Of course, for all but the most fortunate, money most definitely is an object and $300 is a lot of money to invest in a router. That said, the Archer C5400 is priced $50 lower than the competing Linksys EA9500 at the time of writing, which makes it a more compelling proposition for those that demand the highest available speeds.

But, to reach the dizzy heights of 800 Mbps+ (that’s a real world speed, no theoretical maximum), you’ll need to be equally as demanding when it comes to the devices you’ll connect to this class of router. If your home or small office is packed with PCs and Macs rocking advanced 3 x 3/4 x 4 wireless adapters, you’ll love life in the fast lane. For everyone else, AC1900 and AC2600 routers will undoubtedly offer better value for money in the short-term.

That should take nothing away from the technical accomplishment of the TP-LINK Archer C5400 though. It’s a fantastic router that’s been well designed inside and out, delivering a great user experience and superb performance. If you have the money to spare, it’ll keep you on the bleeding edge for some time to come.

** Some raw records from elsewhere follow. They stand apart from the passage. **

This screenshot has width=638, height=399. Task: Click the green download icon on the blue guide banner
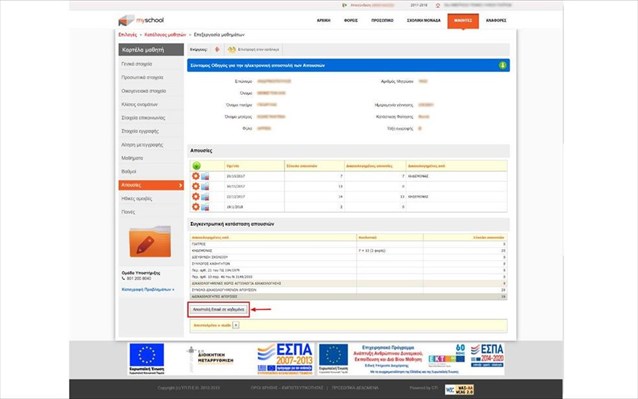(x=503, y=65)
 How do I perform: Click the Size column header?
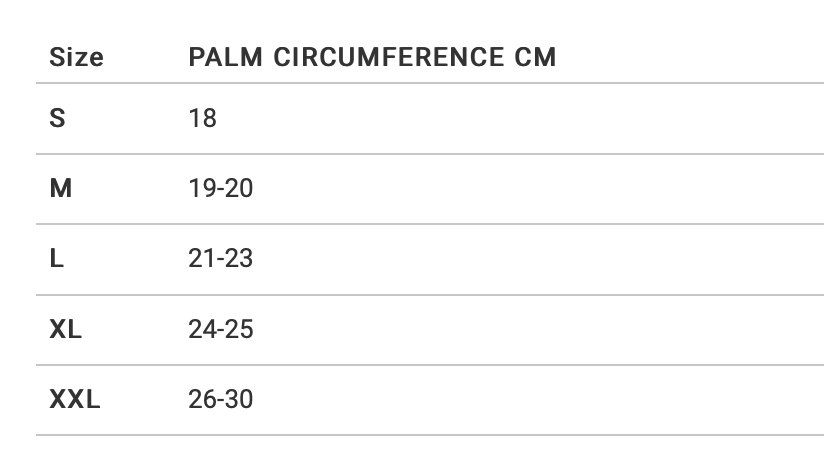(76, 57)
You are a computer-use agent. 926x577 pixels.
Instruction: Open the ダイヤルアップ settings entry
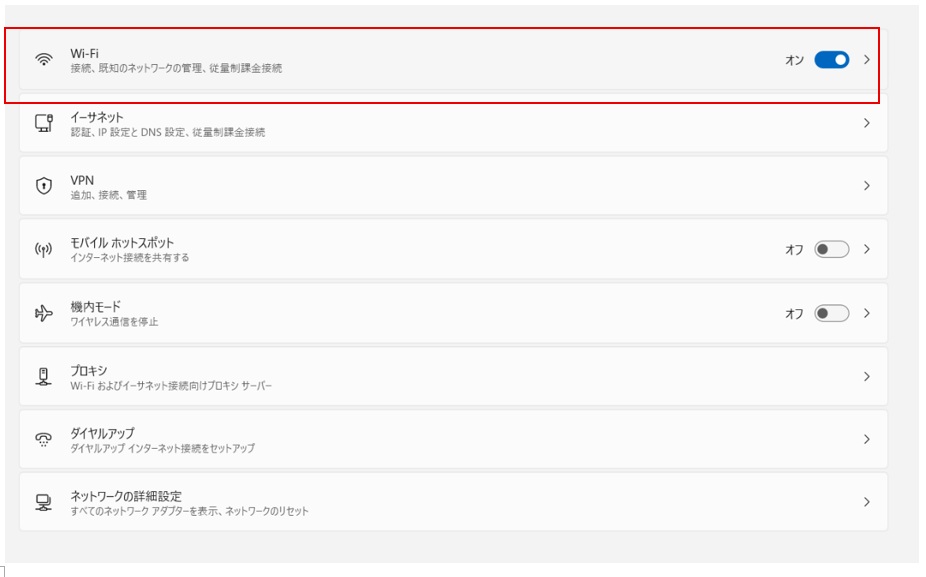454,439
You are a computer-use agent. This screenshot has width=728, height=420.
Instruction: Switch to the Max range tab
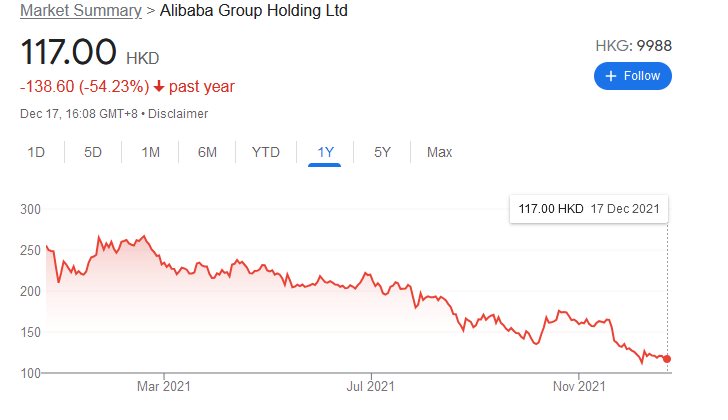[439, 152]
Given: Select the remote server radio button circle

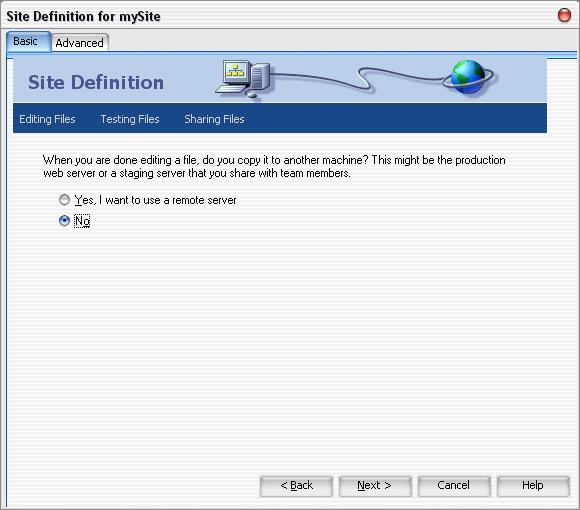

  1. I am curious about power consumption: How many watts does the TP-Link AC5400 pull while idle? How many watts under the load of the tests performed, including the file server? But great review, answered my other questions.

  2. While a true barn-burner of a performer the router has a fatal security flaw that means that nobody should deploy this as their sole router. The UI is inexplicably not secured by https. That means that whenever you login to the console your login and password are transmitted in the clear as well as all of your interactions with the router. Worse yet, this is true if you enable remote access. Effectively with remote access the entire web has the ability to see your login and password. This is a security hole that is so severe that it is impossible to recommend this router to anyone. I have confirmed that this is the case with TP-Link and they have confirmed that they have no plans to fix this. This router is a danger to anyone that deploys it.